Dia Azka

98 11 2
                                    

(Aurora POV)

Di sinilah aku, di halte depan sekolah, sendirian, memandangi hujan yang tak henti-hentinya membasahi bumi. Sebenarnya juga tidak sendirian karena ada seorang anak kecil berwajah murung yang membawa setangkai bunga tulip berwarna hitam di sebelahku yang hanya bisa dilihat olehku dan orang indigo lainnya.

Di sanalah dia, sedang berorganisasi bersama teman-teman satu ekskulnya di bawah rindangnya pohon cemara yang menjulang tinggi. Yang mungkin sudah masuk ke ruangan karena sekarang hujan.

Aku tersenyum memandangi fotonya yang sedang tersenyum. Tadi, sebelum hujan, aku duduk di bangku taman dan mengeluarkan kameraku. Foto yang aku zoom beberapa kali ini seperti sudah menjadi canduku. Senyumnya manis, tapi kelewat manis seperti gula bibit yang biasa digunakan untuk membuat kembang gula-gula kapas yang suka aku beli di pasar malam.

Aku sudah kelas 10 semester dua, tapi aku baru tahu kalau ada murid cowok yang namanya Azka di sekolahku. Ya, dialah yang aku kagumi senyumnya.

Dia terlihat sangat ramah terhadap siapapun, terkecuali aku. Sudah tiga kali kami berpapasan, tapi dia tidak melihatku. Baru tiga kali tapi cukup membuatku merasakan apa itu jatuh cinta.

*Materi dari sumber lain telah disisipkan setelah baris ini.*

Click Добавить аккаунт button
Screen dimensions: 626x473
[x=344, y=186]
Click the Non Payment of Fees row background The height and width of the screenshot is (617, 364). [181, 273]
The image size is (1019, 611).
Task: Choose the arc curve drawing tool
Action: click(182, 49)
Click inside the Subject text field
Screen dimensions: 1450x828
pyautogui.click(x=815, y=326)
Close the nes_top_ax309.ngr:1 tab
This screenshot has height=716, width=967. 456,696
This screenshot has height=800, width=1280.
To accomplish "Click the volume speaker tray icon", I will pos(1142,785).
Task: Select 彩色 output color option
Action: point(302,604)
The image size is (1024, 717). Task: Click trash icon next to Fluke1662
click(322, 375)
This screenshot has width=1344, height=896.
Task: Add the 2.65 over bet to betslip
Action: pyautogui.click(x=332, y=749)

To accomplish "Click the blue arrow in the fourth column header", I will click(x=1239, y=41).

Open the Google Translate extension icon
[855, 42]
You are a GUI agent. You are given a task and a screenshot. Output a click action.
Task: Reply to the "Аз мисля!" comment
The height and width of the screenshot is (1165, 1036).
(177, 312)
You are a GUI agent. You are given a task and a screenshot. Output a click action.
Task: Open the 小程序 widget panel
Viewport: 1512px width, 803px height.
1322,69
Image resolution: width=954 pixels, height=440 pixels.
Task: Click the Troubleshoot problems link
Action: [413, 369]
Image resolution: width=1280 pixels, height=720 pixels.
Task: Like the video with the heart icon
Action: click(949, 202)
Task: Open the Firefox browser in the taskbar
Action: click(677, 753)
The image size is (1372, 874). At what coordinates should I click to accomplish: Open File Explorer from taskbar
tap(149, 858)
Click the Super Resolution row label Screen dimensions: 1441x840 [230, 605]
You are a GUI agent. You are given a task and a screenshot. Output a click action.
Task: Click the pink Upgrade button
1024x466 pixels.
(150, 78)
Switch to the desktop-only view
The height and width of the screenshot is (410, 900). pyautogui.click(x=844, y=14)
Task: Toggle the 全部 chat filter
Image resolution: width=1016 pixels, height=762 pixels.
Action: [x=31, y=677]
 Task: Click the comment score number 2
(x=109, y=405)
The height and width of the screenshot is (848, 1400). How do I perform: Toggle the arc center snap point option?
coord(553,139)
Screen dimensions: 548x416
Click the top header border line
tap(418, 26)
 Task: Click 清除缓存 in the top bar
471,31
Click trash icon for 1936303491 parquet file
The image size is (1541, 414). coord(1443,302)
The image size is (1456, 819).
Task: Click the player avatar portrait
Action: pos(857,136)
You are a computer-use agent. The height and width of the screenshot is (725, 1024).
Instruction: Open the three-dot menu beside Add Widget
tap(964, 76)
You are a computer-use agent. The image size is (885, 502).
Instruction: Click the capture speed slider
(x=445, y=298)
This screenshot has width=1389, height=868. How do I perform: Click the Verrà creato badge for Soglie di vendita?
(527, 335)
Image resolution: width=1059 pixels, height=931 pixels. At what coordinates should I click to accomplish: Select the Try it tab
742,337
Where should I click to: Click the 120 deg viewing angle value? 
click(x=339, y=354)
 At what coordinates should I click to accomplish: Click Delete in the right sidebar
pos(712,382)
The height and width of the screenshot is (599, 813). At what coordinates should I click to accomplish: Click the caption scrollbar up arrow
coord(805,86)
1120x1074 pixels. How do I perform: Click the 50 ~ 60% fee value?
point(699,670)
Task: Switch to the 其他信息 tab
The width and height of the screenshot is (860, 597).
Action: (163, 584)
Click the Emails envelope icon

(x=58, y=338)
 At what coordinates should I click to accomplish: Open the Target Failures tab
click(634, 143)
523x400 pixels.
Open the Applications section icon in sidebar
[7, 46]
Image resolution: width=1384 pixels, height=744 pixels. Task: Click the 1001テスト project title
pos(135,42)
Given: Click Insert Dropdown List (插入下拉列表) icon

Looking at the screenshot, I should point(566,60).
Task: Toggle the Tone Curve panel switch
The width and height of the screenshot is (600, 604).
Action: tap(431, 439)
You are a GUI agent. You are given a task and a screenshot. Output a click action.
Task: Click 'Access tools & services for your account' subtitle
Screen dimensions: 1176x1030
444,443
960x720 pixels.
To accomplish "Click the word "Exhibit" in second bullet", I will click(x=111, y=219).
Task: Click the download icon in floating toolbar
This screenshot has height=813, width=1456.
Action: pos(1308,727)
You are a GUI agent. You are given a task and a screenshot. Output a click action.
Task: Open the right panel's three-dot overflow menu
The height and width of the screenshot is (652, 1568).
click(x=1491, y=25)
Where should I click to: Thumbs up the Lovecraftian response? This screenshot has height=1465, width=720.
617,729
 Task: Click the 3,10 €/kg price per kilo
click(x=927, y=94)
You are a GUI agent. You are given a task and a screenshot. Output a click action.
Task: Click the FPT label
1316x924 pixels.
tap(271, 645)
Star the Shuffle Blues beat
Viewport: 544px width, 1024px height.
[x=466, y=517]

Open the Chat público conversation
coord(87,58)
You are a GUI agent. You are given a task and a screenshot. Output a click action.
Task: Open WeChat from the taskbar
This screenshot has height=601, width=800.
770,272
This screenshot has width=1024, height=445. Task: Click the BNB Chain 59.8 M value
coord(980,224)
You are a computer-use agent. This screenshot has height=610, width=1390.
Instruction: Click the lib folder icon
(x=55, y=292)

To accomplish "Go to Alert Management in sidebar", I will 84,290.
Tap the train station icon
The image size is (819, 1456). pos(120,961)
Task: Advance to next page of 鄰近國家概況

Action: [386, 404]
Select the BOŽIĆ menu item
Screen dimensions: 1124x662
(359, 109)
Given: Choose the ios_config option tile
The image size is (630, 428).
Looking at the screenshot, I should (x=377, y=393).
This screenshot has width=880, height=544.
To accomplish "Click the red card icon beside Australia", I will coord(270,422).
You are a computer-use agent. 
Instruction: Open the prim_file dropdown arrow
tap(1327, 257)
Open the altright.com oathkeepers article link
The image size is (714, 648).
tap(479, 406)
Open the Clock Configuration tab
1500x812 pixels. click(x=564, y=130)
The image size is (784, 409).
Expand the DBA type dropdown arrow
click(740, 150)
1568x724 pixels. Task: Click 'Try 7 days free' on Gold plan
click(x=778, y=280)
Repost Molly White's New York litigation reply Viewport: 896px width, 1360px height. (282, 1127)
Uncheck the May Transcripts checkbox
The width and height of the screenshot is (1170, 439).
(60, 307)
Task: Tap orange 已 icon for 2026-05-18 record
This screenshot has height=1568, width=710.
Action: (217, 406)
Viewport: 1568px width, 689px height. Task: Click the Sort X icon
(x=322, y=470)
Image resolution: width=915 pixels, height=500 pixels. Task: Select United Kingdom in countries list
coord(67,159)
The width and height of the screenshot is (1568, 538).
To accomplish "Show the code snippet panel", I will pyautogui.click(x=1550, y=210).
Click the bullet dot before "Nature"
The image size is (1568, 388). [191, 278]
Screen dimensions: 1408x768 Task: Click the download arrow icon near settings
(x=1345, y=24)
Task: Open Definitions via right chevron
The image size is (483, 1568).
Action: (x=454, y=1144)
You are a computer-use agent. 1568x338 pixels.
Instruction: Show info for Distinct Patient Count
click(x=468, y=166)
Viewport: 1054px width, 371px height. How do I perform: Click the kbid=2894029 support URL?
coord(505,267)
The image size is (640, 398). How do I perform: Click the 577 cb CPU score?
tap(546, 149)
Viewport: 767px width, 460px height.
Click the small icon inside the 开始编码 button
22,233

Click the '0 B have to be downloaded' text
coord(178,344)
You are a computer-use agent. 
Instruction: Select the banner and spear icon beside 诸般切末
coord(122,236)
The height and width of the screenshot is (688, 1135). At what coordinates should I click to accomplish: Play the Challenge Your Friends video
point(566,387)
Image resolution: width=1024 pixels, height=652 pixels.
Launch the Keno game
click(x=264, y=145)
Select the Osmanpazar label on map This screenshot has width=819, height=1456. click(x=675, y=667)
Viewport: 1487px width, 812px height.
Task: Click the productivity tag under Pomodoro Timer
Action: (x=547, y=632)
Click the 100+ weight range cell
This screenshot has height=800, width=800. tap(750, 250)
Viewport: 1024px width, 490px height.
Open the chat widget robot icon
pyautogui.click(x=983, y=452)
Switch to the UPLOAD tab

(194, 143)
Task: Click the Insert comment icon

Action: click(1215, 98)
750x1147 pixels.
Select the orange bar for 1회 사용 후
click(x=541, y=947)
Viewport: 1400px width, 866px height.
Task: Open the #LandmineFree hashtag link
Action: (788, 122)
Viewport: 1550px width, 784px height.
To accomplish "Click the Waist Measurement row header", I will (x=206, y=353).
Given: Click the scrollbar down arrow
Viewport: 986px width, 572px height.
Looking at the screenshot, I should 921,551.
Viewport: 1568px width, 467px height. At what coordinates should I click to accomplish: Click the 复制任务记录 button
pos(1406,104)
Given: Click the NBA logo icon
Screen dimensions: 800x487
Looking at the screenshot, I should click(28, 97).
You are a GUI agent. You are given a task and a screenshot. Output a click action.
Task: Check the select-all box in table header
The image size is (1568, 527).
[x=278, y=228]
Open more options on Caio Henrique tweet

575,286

Aku memang mudah jatuh pada hati seseorang melalui senyumnya. Padahal aku tidak tahu apakah orang itu baik atau tidak. Tidak, aku tidak murahan. Aku tidak pernah berpacaran, dari dulu aku hanya mengagumi senyuman seseorang dan mencintai. Mungkin sudah menjadi hobi yang entah kapan hobi ini bisa berhenti.

Dulu saat aku masih SMP, aku sempat menyukai kakak kelas bernama Rifki. Dia orang yang baik, pintar, aktif, dan tampan, tentunya. Tapi ada satu sifat yang aku tidak suka darinya adalah dingin, sedingin es di kutub utara. Hingga akhirnya dia mempunyai pacar bernama Kak Zahra.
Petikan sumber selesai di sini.